+++ DATA SUPPLIED +++
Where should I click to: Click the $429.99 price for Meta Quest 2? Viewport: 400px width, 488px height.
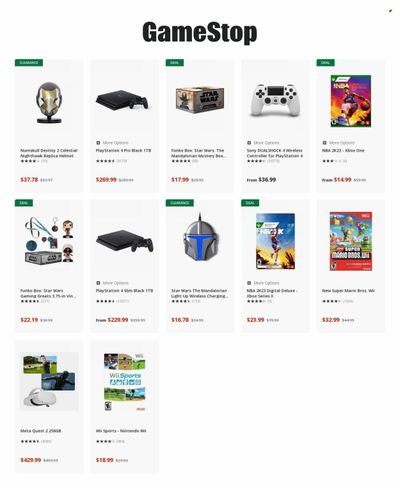(31, 460)
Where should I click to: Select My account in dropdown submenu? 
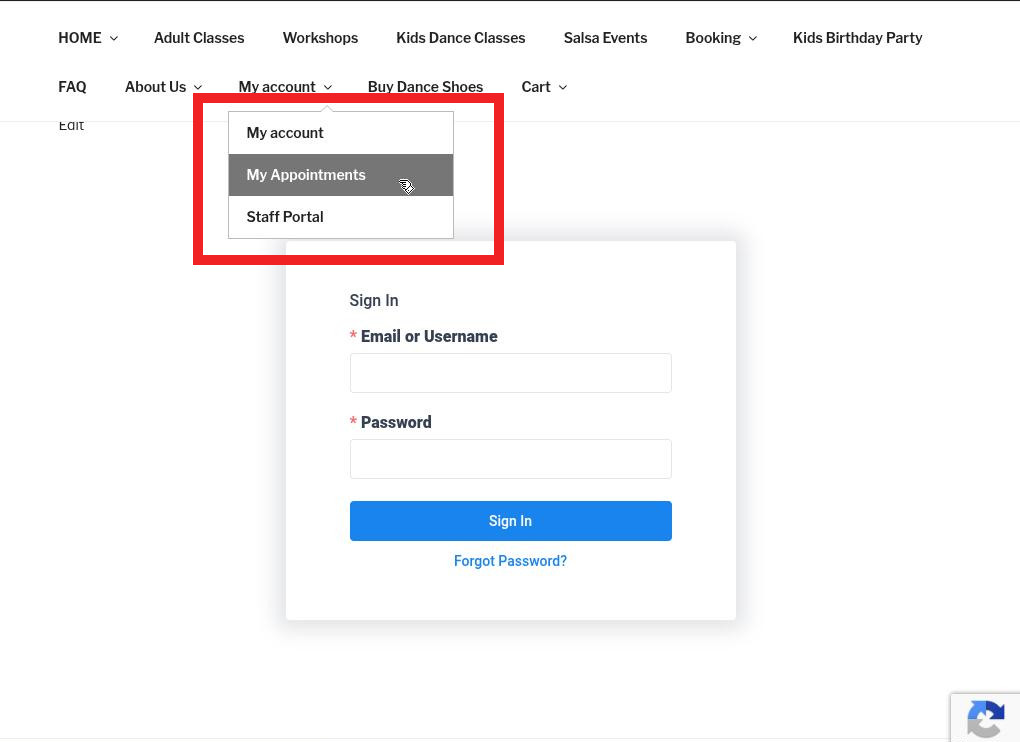285,133
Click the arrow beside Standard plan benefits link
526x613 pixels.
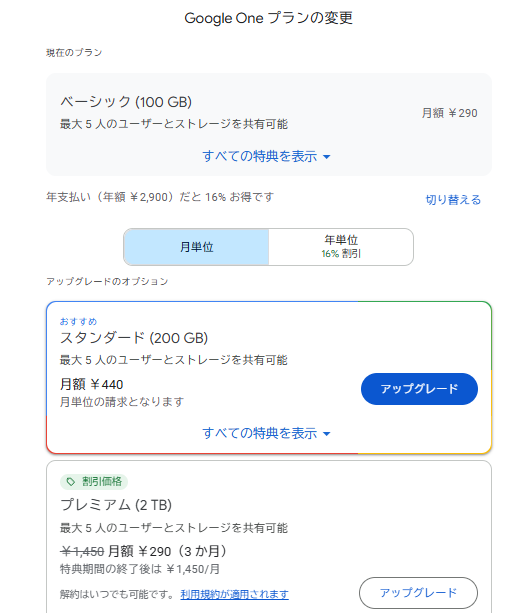(327, 434)
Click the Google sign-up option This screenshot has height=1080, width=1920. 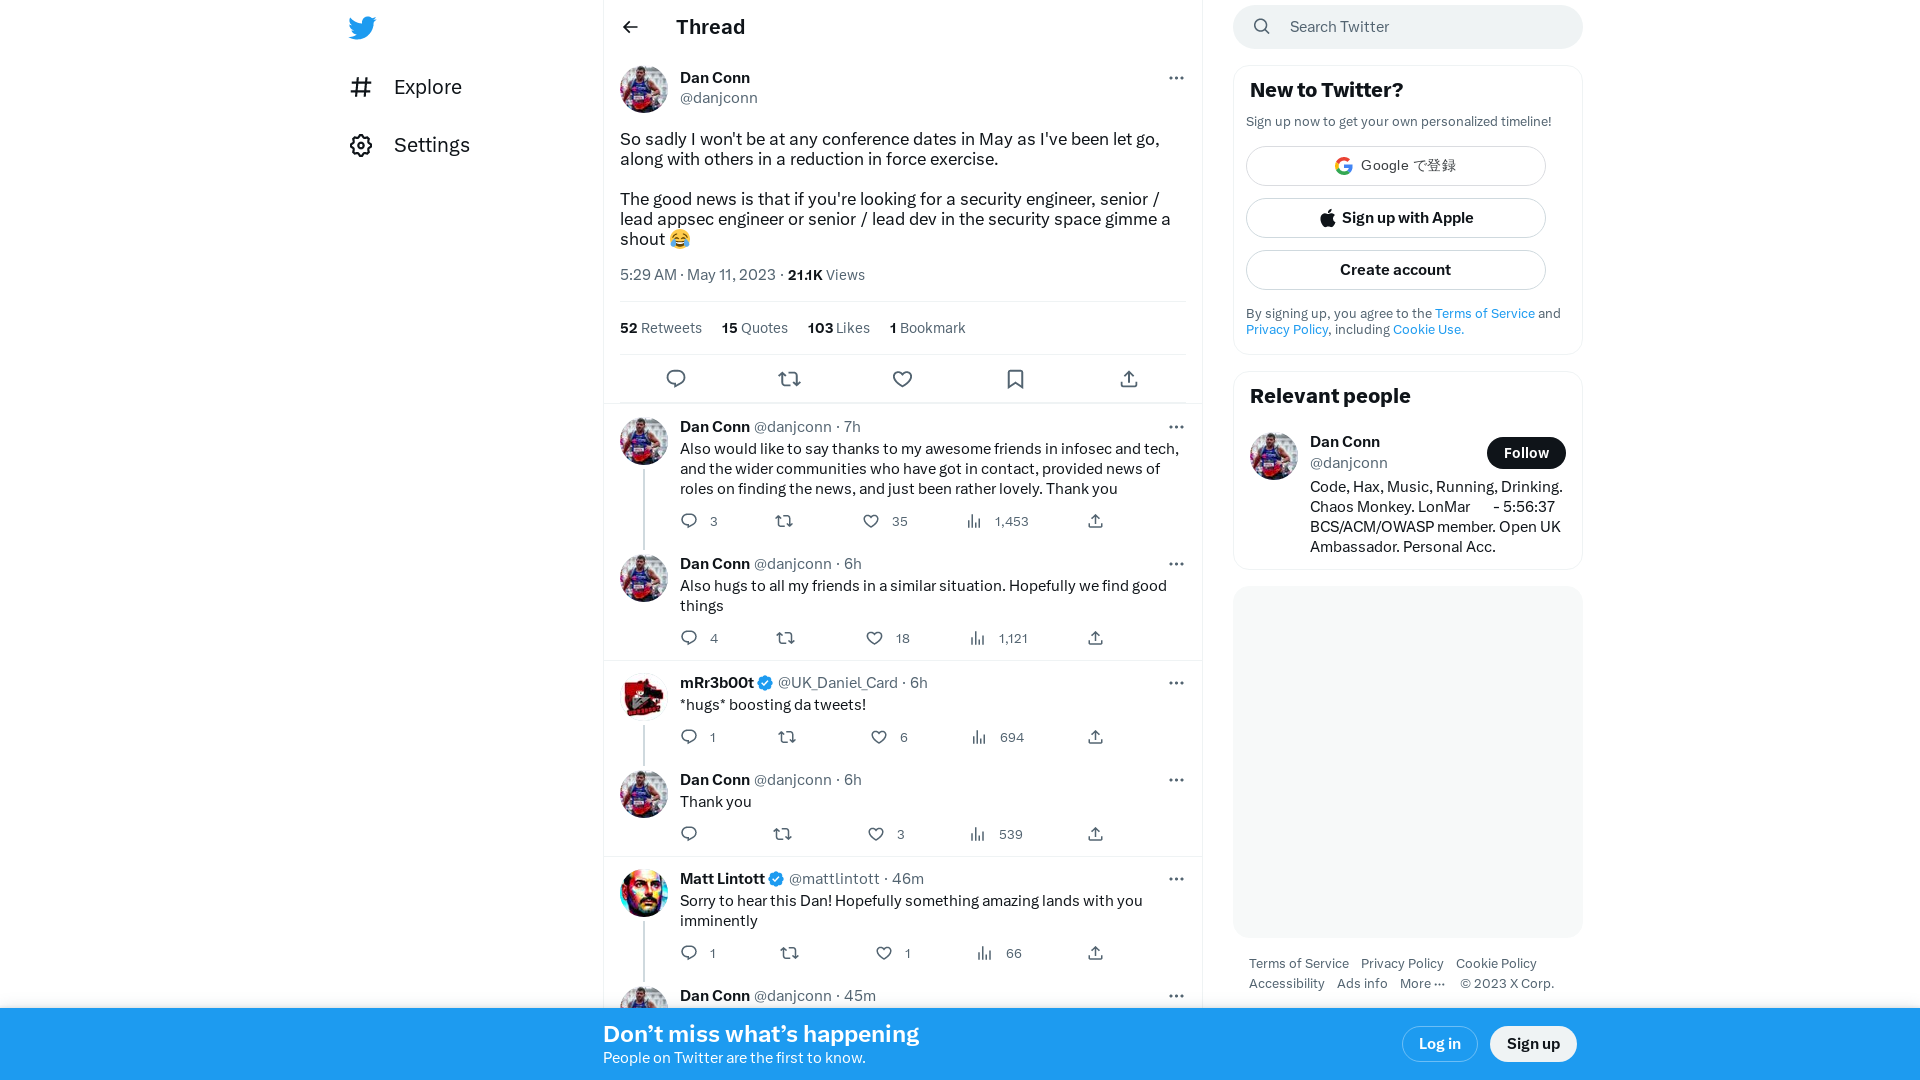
+++
◆ BRIEF ◆
Each record needs to be reproduced exactly, and no image should be carried over.

◆ ANSWER BOX ◆
Where should I click to: Click the $429.99 price for Meta Quest 2? Viewport: 400px width, 488px height.
(31, 460)
Where should I click to: Select My account in dropdown submenu? 
285,133
Click the arrow beside Standard plan benefits link
526x613 pixels.
(327, 434)
Click the Google sign-up option This screenshot has height=1080, width=1920. 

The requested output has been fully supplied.